会期:2009/10/27~2009/11/21

アートコートギャラリー[大阪府]

巨大な陶オブジェが、たっぷりとした空間を伴って展示されている。皿状のパーツを無数に積み重ねて大きなフォルムを形成している作品は大層迫力があり、その存在感はまるで古代遺跡の出土品のようだ。こういうスケールの大きな作品をギャラリーで見ると、大抵は手狭な感じがするものだが、会場のギャラリーは十分な広さと高さを持つので作品に負けていない。結果、美術館クオリティの劇的な作品展示を堪能できた。

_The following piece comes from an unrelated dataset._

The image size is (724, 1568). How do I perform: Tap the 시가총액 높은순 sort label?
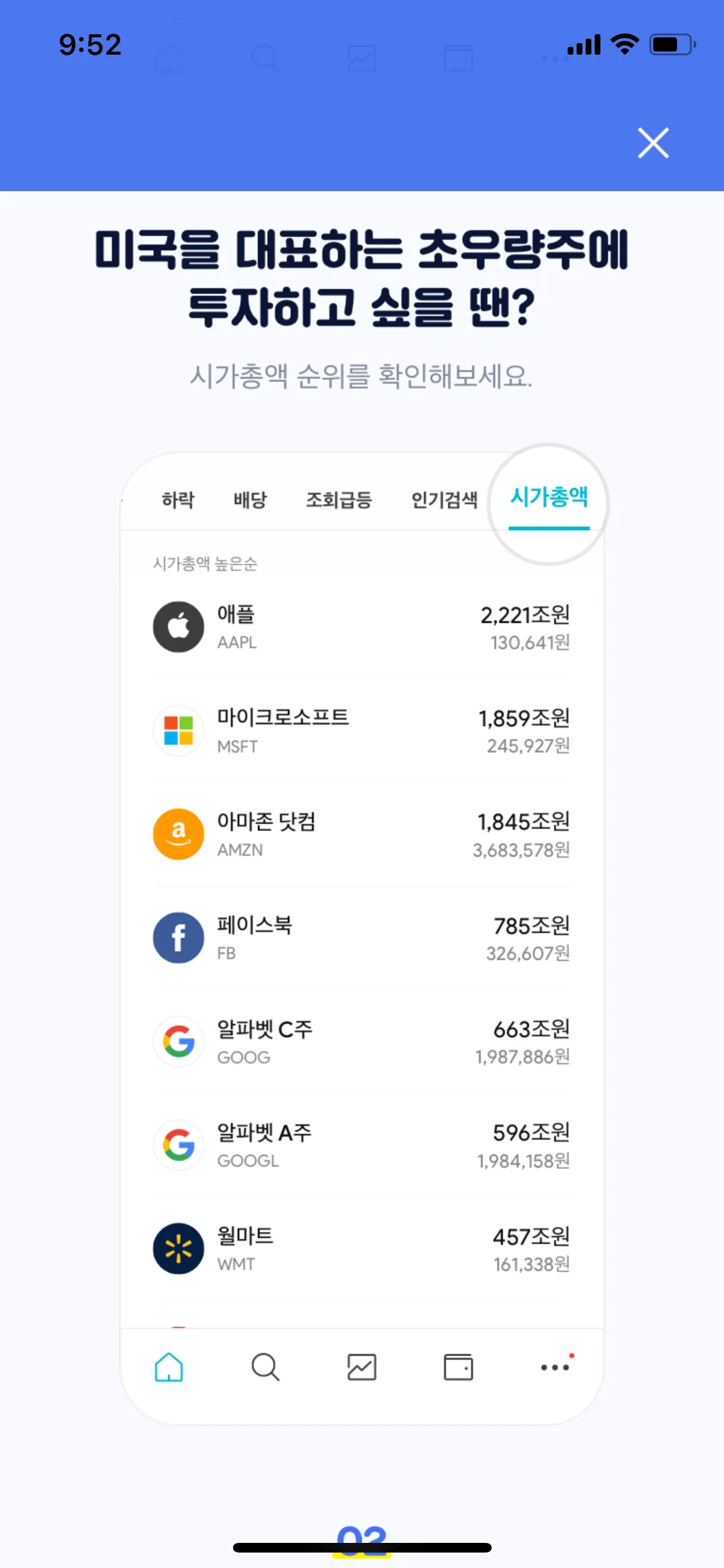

照明が巧みだったことも付記しておく。

2009/10/29(小吹隆文)

ルイ・カーン展

会期:2009/10/10~2009/11/22

ギャラリーヤマキファインアート[兵庫県]

ルイ・カーンといえばシュポール/シュルファスの作家。その程度の知識しかなく、有名作家の新作を関西で見られるなんて、という一点で画廊に出かけた。メッシュの上に半透明の絵具で描かれた作品は、エレガントな軽やかさを放っており、いかにもフランス人という感じ。モネの《睡蓮》との関連もうかがえる。支持体の特性ゆえ透過光が壁面に映り、エコーのような効果を上げているのも印象的だった。